▶ [Aim of the task] The expected output is the set of lines below beginning at the one that contains "Image resolution: width=1835" and ending at the final line, reproduced exactly.

▶ [Information]
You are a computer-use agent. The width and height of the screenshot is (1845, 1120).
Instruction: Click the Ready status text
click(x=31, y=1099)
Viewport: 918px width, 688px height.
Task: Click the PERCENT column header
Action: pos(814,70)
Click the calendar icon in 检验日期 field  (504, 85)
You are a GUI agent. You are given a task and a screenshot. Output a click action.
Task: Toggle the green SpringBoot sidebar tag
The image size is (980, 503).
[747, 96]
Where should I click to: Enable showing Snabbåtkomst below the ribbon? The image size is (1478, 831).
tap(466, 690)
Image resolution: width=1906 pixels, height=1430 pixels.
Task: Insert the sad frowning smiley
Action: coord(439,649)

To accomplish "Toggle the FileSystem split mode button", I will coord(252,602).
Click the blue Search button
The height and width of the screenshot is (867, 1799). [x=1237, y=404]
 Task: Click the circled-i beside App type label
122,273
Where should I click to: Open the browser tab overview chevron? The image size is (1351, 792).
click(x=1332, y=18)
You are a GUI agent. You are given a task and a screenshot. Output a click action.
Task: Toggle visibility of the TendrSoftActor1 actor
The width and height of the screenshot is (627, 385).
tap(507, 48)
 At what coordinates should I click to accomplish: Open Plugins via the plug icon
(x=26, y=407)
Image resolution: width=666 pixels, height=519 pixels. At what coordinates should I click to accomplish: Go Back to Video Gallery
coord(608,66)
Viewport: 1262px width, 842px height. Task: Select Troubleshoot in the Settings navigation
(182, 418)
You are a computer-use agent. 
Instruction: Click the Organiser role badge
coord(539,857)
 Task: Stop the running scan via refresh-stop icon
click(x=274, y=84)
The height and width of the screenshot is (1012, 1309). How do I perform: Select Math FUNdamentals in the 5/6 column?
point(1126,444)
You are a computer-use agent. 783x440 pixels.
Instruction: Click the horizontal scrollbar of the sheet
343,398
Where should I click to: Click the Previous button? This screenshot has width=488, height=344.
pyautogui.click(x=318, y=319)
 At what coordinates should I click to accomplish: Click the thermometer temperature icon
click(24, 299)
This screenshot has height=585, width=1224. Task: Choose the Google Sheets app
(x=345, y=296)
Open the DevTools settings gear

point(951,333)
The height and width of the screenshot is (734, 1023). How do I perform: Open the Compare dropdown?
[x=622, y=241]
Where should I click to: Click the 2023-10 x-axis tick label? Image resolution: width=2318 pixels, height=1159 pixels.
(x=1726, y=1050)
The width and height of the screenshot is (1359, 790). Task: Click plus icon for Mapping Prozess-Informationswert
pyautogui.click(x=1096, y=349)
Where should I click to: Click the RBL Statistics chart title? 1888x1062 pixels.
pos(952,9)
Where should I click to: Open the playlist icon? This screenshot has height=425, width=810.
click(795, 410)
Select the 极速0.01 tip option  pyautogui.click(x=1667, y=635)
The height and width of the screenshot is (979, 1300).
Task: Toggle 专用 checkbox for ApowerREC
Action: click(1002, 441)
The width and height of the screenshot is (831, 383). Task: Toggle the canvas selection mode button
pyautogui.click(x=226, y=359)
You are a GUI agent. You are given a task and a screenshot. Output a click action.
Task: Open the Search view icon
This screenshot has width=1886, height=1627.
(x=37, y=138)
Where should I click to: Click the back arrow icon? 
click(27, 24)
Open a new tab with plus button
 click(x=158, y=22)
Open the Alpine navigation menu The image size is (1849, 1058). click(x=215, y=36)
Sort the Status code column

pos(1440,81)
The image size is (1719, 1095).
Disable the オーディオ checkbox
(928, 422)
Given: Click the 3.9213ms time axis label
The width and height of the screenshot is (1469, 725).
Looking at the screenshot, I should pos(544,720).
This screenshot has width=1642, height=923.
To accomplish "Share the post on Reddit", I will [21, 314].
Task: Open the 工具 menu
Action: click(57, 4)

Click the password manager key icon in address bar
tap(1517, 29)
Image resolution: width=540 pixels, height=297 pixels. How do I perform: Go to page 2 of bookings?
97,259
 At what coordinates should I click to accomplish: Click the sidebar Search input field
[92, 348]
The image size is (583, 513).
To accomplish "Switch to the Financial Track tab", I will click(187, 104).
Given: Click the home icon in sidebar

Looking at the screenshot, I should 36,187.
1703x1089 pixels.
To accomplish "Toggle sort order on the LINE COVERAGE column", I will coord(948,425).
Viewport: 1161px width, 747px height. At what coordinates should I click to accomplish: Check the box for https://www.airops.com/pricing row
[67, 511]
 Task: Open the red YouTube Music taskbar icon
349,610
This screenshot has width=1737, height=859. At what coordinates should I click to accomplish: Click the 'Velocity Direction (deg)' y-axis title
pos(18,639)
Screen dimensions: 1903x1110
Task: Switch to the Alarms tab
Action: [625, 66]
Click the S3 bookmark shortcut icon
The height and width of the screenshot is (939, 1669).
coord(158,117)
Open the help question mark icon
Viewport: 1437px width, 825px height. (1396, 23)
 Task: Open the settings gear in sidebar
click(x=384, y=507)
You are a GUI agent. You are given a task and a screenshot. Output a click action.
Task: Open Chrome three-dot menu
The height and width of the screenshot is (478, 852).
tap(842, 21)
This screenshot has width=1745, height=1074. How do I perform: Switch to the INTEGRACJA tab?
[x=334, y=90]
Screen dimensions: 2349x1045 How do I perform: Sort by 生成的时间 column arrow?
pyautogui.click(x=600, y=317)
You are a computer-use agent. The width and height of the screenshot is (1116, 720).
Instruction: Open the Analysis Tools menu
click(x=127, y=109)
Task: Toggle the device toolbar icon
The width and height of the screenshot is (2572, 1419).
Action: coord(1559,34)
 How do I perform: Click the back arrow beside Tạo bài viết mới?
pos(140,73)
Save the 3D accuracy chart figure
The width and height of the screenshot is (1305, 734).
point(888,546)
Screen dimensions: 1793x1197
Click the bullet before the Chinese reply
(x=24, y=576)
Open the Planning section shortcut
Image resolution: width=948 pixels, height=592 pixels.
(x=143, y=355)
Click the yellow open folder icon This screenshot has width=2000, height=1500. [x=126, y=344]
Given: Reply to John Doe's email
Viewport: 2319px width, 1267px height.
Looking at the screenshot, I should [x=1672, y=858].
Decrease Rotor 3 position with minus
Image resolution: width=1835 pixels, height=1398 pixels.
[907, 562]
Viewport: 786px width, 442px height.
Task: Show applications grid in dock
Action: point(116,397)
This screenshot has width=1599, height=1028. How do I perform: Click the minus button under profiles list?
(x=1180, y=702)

▶ [Answer to the problem]
Image resolution: width=1835 pixels, height=1398 pixels.
[907, 562]
Viewport: 786px width, 442px height.
Task: Show applications grid in dock
Action: point(116,397)
This screenshot has width=1599, height=1028. How do I perform: Click the minus button under profiles list?
(x=1180, y=702)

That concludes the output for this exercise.